── Task inputs ──

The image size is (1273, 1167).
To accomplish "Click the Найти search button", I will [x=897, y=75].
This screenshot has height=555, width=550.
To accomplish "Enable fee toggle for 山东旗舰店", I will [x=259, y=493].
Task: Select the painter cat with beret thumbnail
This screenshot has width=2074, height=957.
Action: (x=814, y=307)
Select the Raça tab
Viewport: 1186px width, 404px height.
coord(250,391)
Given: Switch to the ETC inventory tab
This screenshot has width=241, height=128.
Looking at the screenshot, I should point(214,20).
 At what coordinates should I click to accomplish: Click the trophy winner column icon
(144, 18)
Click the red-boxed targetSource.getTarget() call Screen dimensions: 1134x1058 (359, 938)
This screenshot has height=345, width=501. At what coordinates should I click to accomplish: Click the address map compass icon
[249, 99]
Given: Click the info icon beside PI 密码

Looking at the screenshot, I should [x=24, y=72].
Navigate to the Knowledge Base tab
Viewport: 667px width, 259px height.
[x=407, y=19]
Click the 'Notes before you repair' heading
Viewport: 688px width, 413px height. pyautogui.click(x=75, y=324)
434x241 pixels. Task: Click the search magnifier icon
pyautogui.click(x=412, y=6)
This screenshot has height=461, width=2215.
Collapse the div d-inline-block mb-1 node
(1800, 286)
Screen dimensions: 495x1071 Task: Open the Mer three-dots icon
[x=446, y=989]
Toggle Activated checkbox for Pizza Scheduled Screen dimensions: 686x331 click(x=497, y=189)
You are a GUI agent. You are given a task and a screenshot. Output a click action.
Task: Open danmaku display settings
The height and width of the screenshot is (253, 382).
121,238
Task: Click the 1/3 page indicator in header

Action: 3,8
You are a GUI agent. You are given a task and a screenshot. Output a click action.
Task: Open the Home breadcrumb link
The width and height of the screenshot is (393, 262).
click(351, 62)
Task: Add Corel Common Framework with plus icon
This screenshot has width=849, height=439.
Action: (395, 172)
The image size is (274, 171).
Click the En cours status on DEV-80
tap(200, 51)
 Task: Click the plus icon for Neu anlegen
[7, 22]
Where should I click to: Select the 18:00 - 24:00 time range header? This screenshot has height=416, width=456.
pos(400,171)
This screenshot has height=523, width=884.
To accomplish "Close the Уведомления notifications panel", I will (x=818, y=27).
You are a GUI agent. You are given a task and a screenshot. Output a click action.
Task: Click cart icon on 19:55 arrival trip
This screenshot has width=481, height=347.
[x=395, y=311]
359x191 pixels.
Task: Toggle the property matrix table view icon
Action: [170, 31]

───

→ What to work on:
Write the lines out again exactly, beginning at the line that contains "The image size is (274, 171)." and stopping only at the final line of the listing above.

→ Your solution:
The image size is (274, 171).
Click the En cours status on DEV-80
tap(200, 51)
 Task: Click the plus icon for Neu anlegen
[7, 22]
Where should I click to: Select the 18:00 - 24:00 time range header? This screenshot has height=416, width=456.
pos(400,171)
This screenshot has height=523, width=884.
To accomplish "Close the Уведомления notifications panel", I will (x=818, y=27).
You are a GUI agent. You are given a task and a screenshot. Output a click action.
Task: Click cart icon on 19:55 arrival trip
This screenshot has width=481, height=347.
[x=395, y=311]
359x191 pixels.
Task: Toggle the property matrix table view icon
Action: [170, 31]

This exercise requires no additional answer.